How our brains cope with the constancy of change
Change is the only constant, according to Heraclitus. It may also be the most important variable for how our minds understand the world, say a group of UConn cognitive scientists.
Objects and people change around us constantly, and yet we can still identify them. A bowl cracks, a friend dyes her hair, an onion is chopped, but we can still tell it's our mother's soup tureen, our neighbor Nancy, or the same onion that sat intact on the cutting board a minute ago. How our brain keeps track of that is a mystery. Most theories of cognition describe events as something doing something to something else: the chef cuts the onion. But those theories don't explain how we know it's the same onion before and after it's chopped—or how we know it's the same chef who just walked out of the room, put on an apron, and walked back in to cut the onion.
The doing-something theories also don't explain the results of neuroimaging studies that show specific parts of the brain associated with language light up when thinking about objects that have undergone a change. The greater the change, the brighter the area gets. It lights up more for an onion that has been chopped, for example, than for an onion that has been peeled.
"What I wanted to know was why," says UConn cognitive scientist Gerry Altmann. He was considering this problem while teaching a graduate course on how the brain understands events this past spring, and he decided to pose the question to his students. "I didn't really expect an answer. And so when an answer was offered up that took my ingredients, turned them on their head and, in so doing, explained the effect, I was blown away," Altmann says.
The ingredient he gave them was that perhaps the more an object changes, the less you can do with it. But what, then, was the area of the brain doing when it lit up so brightly in response to change?
"We were talking about how we track the history of an object. The left inferior frontal gyrus lights up more when there's a change in state," and Gerry had previously explained it in terms of the difficulty of knowing that the new state and the old state are the same thing, says Emily Yearling, a developmental psychology graduate student in the class last spring. "It sounded very dissatisfying to us, and Gerry asked us what we thought." Altmann left the room, and Yearling and her two fellow students began to discuss it. Perhaps it was about prediction, they thought.
When Altmann returned, the students proposed their idea: if that brain area was performing a simple gating mechanism, shutting off possibilities that were no longer available for the changed object, well, doing that takes energy. And the more possibilities you have to shut down, the more energy that takes. That was why it was lighting up so brightly.
"We felt like we were saying what he'd already said," says Jenelle Salisbury, a fourth year philosophy graduate student.
But Altmann had never seen the problem in quite that light before. He was so impressed, he asked them a second question: what kind of experiment could they do to test this idea? Then he left the room again to get his now-brewed cup of coffee.
"We started talking about how it might happen. Then we started talking about chess," says Gina Digiacomo, a biomedical engineering masters student.

- **WORK TO COMPLETE**
**a)** In the article on how the brain copes with change, what is the text between "The ingredient he" and "prediction, they thought.", inclusive? Reproduce that span word for word.
**b)** Answer these questions about the article on how the brain copes with change:
(i) Who is credited with the idea that change is the only constant?
(ii) Which brain area lights up more when there is a change in state?
(iii) What program is Gina Digiacomo studying in?
**c)** Continue the article on how the brain copes with change from the end of its last paragraph.

- **MATERIAL PROVIDED**

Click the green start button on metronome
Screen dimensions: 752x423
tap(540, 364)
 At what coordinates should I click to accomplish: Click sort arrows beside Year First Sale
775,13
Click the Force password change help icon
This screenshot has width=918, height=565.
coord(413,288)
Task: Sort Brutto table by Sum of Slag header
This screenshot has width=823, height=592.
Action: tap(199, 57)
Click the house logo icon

--

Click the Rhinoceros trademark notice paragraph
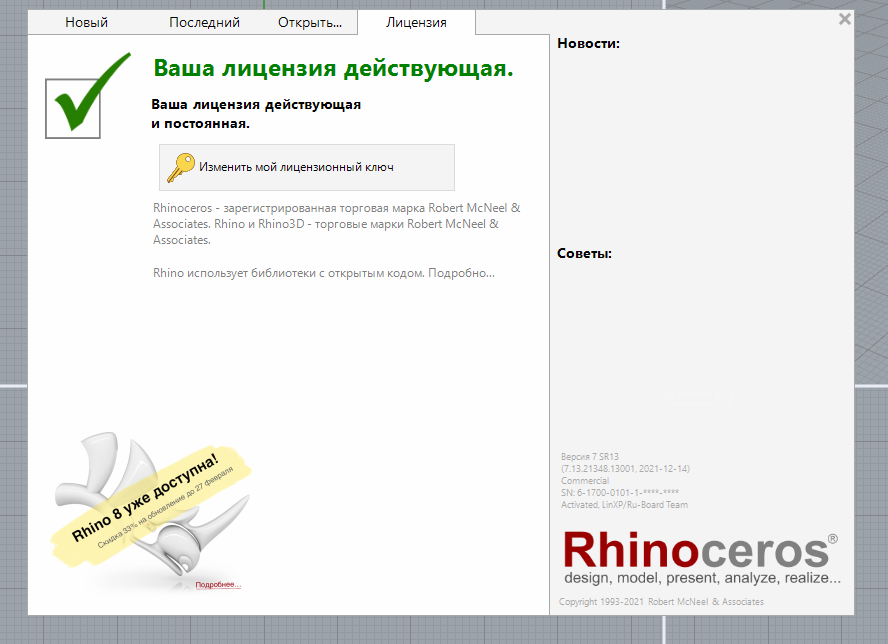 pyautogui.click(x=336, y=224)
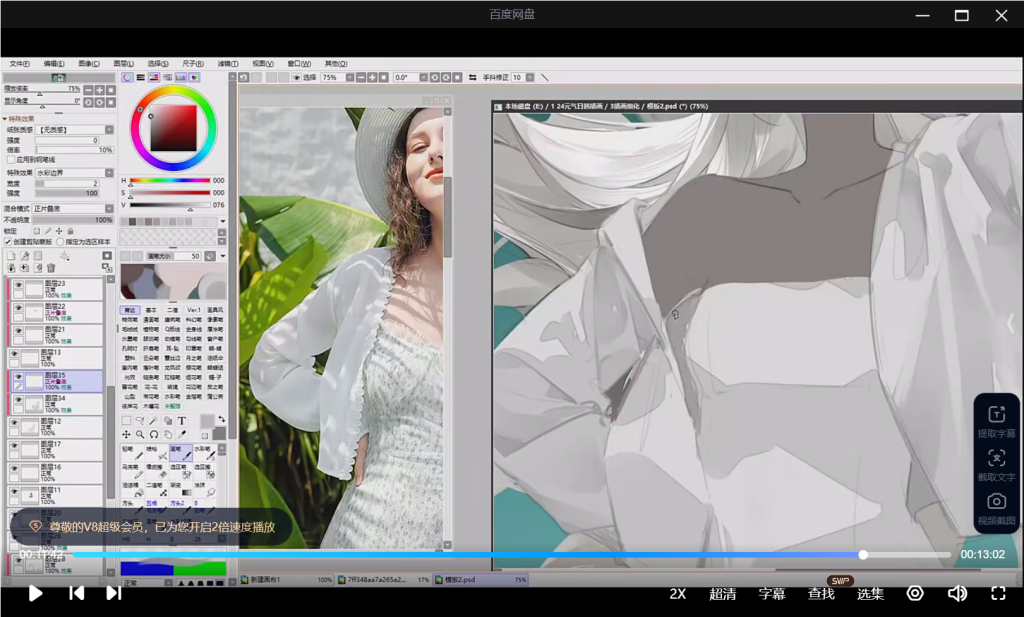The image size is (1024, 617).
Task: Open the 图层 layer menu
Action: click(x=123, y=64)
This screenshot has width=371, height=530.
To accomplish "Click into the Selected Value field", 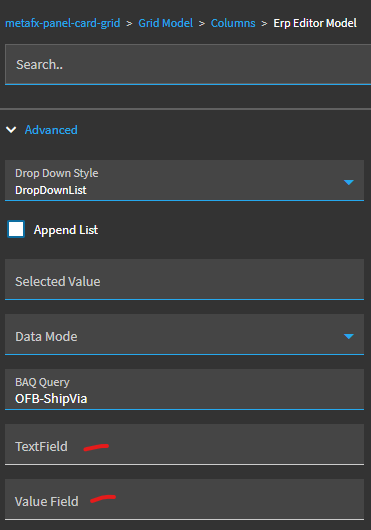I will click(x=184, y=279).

--

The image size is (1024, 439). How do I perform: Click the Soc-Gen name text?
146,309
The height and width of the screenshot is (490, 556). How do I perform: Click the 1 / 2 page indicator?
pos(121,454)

- **ANSWERS TO THE TASKS**
**a)**
The ingredient he gave them was that perhaps the more an object changes, the less you can do with it. But what, then, was the area of the brain doing when it lit up so brightly in response to change?
"We were talking about how we track the history of an object. The left inferior frontal gyrus lights up more when there's a change in state," and Gerry had previously explained it in terms of the difficulty of knowing that the new state and the old state are the same thing, says Emily Yearling, a developmental psychology graduate student in the class last spring. "It sounded very dissatisfying to us, and Gerry asked us what we thought." Altmann left the room, and Yearling and her two fellow students began to discuss it. Perhaps it was about prediction, they thought.

**b)**
(i) Heraclitus
(ii) The left inferior frontal gyrus
(iii) A biomedical engineering master's program

**c)**
Chess was something all three of them had played, and Yearling was especially fond of it. There's only a finite number of possibilities in chess, and every time someone makes a move, the possibilities get either more or less constrained. You can calculate it mathematically. It would be easy to test, they thought—that same bit of the brain they'd been talking about should light up in proportion to those mathematical possibilities. When Altmann came back, they told him.
"It was unbelievably elegant," Altmann says. And it could connect the physical phenomena he and his colleagues had observed in the brain to the theory he'd been developing about how the brain tracks specific objects. The theory goes like this: it's the history of an object or person—how it changes in location, position, and state across time—that our mind tracks. How it does that allows the mind to know the onion is still the same after it's chopped, or that Nancy is still Nancy even with purple hair. It's the intersection of these histories that defines an event: When Nancy, the knife, and the onion all come together in space, Nancy chops the onion. That's an event. And the left inferior frontal gyrus tracks it, and applies the new constraints on what predictions the mind can make about what can happen next. And those predictions are part of the histories of objects and people our mind is tracking.
"If the new account is right, it would help understand better why those other things (language, change of state) are associated with that same part of the brain. It's all about prediction and constraining how the future might unfold," Altmann says.
Yearling and Salisbury would like to actually do the chess experiment and see if they can experimentally prove that the brain is responding to constraints in response to change. (They tried to tempt Digiacomo to do it with them, but she's graduated and pursuing work in the private sector.) Even now, some months later, Altmann is happy. The trajectories that brought an engineer, a philosopher and a psychologist into his classroom and led to that particular event, he says, opened a door into a possible future for theories of cognition, with implications for both human and artificial intelligence.